Chapter 5 Research practices & resources

5.1 Data management and coding

The Gaynor Lab is committed to principles of reproducible science. Our primary coding language is R, although you are encouraged to explore other tools that better fit your needs (and teach the rest of us!).

All data cleaning and analysis should be conducted in scripts. There will be a learning curve at first, and you’ll be tempted to open up your data files and manipulate them in Excel, but the time investment in learning how to wrangle data in R will pay off in the long run.

Code should be complete and well-documented, including information in a README about what each file does and the workflow to run the code.

5.1.1 GitHub for project management

We use GitHub for managing research projects. We have a lab GitHub organization, which you should join upon entry to the lab. You may create repositories in your personal GitHub pages for regular thesis research work, but all repositories should be forked to the organization upon project completion or hand-off.

In general, one repository should correspond to one thesis chapter/publication, although there are cases where lumping or splitting repositories makes more sense. Create your project repository as soon as you begin managing your data.

You are encouraged to regularly commit all of your code to GitHub, on a daily basis. If it works for you, treat your commit messages and GitHub issues as your lab notebook. This may feel vulnerable, especially for those learning to code, but this is a judgment-free zone and there is no better way to learn than to code collaboratively. The use of GitHub makes it very easy to share feedback with other lab members on coding and analysis.

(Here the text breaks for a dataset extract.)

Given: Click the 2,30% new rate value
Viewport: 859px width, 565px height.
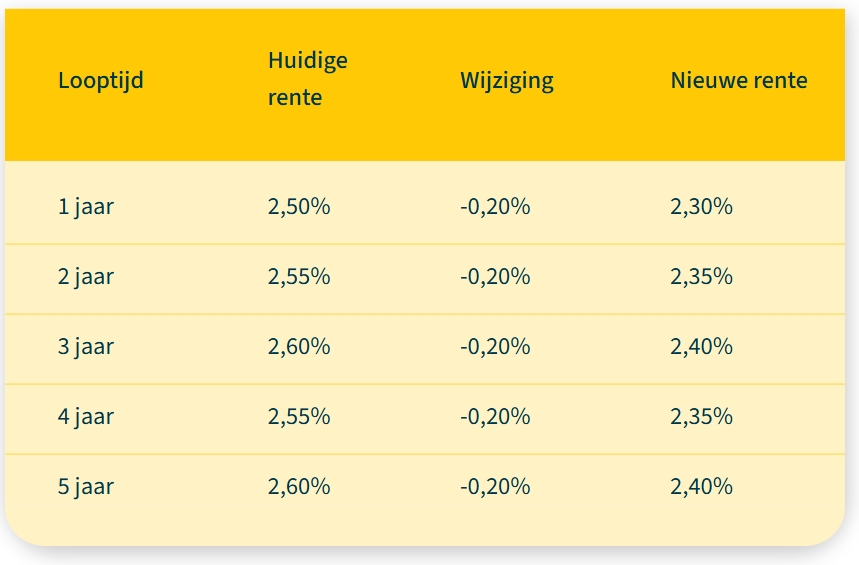Looking at the screenshot, I should (x=701, y=207).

By the time of completion, each project should have an easily found README text file that provides information for others so they can navigate and use your work, and give contact information for authors (and any data creators/use restrictions if proprietary data). Ideally, the README should also include links to publications and presentations from the work.

5.1.2 Data management

Data used in support of your projects should be:

Saved in appropriate, non-proprietary format with accompanying metadata
Either in a public archive (e.g., the github repo or another public archive, like Borealis), or if data is proprietary, a ‘snapshot’ version of the data used in the project should be saved in a private repository accessible to lab members.
Linked and briefly described in the project README.

The average life expectancy of a hard drive is less than the duration of most graduate programs. Thus it is critical to ensure your data and work are backed up regularly. You may have personal backup solutions (e.g. through Dropbox, Google Drive, etc.) but the lab has dedicated storage space on a university server that is backed up in multiple locations. Your data should be backed up on here. Include information on how to do this

5.1.3 Resources for learning R

From the Faylab Lab Manual

Welcome to R! There are so many learning resources out there it can feel a little overwhelming in terms of what to choose! To get you set up and started, Happy Git and Github for the useR is a great resource, and is created by the same authors as the now-legendary stat545.com course. Their resources are extremely comprehensive and they have a fantastic Intro R course, especially for those who will be using R for doing statistics.

Right now, we REALLY like this short intro course by @juliesquid & @allisonhorst. They teach a lot of the workflow and tools around using R right from the get go, which we think is more helpful than knowing how to do all the things. The (excellent) materials are thoughtfully put together, link to a ton of other great resources, and just like the online #rstats community in general, are super supportive of new learners. We also really like the Teacup Giraffes R and statistics materials from Desirée De Leon and Hasse Walum.

If you want a book to work from/through, R for Data Science is highly recommended. (book is free online)

The R Studio Education team have assembled a phenomenal array of courses, tutorials, and other materials for learning R, and for many types of data analyses and modeling using R. These are top notch and so thoughtfully put together. There is something for learners at all levels.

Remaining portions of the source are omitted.